■ Source data:
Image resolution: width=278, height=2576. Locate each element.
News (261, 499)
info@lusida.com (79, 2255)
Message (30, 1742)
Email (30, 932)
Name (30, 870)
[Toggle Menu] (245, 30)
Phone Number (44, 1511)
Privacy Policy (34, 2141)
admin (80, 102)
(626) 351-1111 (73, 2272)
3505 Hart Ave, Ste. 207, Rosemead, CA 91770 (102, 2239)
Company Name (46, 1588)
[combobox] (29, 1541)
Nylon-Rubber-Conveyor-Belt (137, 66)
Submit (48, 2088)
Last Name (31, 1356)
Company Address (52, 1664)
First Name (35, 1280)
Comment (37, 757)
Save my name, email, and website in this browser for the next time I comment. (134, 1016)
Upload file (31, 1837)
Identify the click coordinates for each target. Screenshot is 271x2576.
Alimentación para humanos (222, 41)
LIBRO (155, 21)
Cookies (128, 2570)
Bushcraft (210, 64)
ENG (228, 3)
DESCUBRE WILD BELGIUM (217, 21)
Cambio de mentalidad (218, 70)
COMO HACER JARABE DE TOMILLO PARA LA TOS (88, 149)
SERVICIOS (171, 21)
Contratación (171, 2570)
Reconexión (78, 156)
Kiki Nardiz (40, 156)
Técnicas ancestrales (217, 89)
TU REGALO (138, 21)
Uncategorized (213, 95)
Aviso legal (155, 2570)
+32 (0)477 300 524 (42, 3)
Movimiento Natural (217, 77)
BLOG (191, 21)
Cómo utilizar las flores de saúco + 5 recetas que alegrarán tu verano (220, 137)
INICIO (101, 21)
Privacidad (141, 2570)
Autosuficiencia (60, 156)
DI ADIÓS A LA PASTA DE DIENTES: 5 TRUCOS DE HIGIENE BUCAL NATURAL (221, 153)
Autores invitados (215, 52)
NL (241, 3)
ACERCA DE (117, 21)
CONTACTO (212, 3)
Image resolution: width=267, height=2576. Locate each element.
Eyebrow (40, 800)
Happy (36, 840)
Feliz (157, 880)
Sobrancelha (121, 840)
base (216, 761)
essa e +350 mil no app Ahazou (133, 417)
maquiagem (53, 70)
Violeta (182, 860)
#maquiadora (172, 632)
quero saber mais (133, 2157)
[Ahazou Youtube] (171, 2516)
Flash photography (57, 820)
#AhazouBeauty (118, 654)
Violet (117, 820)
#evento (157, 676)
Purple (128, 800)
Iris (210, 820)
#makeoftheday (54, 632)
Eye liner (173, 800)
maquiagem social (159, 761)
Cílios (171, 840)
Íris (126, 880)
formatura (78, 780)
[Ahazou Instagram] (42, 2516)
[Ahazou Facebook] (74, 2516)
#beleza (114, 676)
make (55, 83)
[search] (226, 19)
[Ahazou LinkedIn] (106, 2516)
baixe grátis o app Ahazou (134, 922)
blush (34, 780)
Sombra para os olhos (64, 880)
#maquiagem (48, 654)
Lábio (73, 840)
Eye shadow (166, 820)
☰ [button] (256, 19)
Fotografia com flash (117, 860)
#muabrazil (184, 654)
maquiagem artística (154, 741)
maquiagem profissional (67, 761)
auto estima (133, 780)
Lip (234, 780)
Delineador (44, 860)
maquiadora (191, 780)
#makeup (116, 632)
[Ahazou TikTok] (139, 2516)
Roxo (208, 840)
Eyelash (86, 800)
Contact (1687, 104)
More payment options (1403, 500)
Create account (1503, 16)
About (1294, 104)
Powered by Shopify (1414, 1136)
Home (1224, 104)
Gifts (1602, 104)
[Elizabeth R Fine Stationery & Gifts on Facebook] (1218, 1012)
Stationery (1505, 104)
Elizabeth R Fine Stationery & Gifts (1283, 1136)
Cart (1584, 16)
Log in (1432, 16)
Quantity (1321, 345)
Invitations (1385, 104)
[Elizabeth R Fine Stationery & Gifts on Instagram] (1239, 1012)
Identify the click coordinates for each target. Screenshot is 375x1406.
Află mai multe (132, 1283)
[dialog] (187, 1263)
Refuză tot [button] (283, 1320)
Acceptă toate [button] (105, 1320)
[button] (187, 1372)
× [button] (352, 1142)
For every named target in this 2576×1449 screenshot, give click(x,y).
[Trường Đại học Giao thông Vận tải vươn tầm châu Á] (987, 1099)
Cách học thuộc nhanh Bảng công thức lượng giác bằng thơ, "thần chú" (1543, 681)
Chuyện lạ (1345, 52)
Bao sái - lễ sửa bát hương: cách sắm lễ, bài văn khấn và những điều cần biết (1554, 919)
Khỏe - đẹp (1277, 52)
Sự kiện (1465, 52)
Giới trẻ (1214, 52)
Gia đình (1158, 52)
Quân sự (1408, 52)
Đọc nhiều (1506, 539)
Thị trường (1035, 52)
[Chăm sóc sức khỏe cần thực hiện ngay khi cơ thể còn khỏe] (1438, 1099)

■ Problem to solve: Above are the records; from them, give again exactly the lines from the one containing "[button] (256, 19)" to the one containing "Invitations (1385, 104)", both lines included, and nothing more.

■ Exercise output:
☰ [button] (256, 19)
Fotografia com flash (117, 860)
#muabrazil (184, 654)
maquiagem artística (154, 741)
maquiagem profissional (67, 761)
auto estima (133, 780)
Lip (234, 780)
Delineador (44, 860)
maquiadora (191, 780)
#makeup (116, 632)
[Ahazou TikTok] (139, 2516)
Roxo (208, 840)
Eyelash (86, 800)
Contact (1687, 104)
More payment options (1403, 500)
Create account (1503, 16)
About (1294, 104)
Powered by Shopify (1414, 1136)
Home (1224, 104)
Gifts (1602, 104)
[Elizabeth R Fine Stationery & Gifts on Facebook] (1218, 1012)
Stationery (1505, 104)
Elizabeth R Fine Stationery & Gifts (1283, 1136)
Cart (1584, 16)
Log in (1432, 16)
Quantity (1321, 345)
Invitations (1385, 104)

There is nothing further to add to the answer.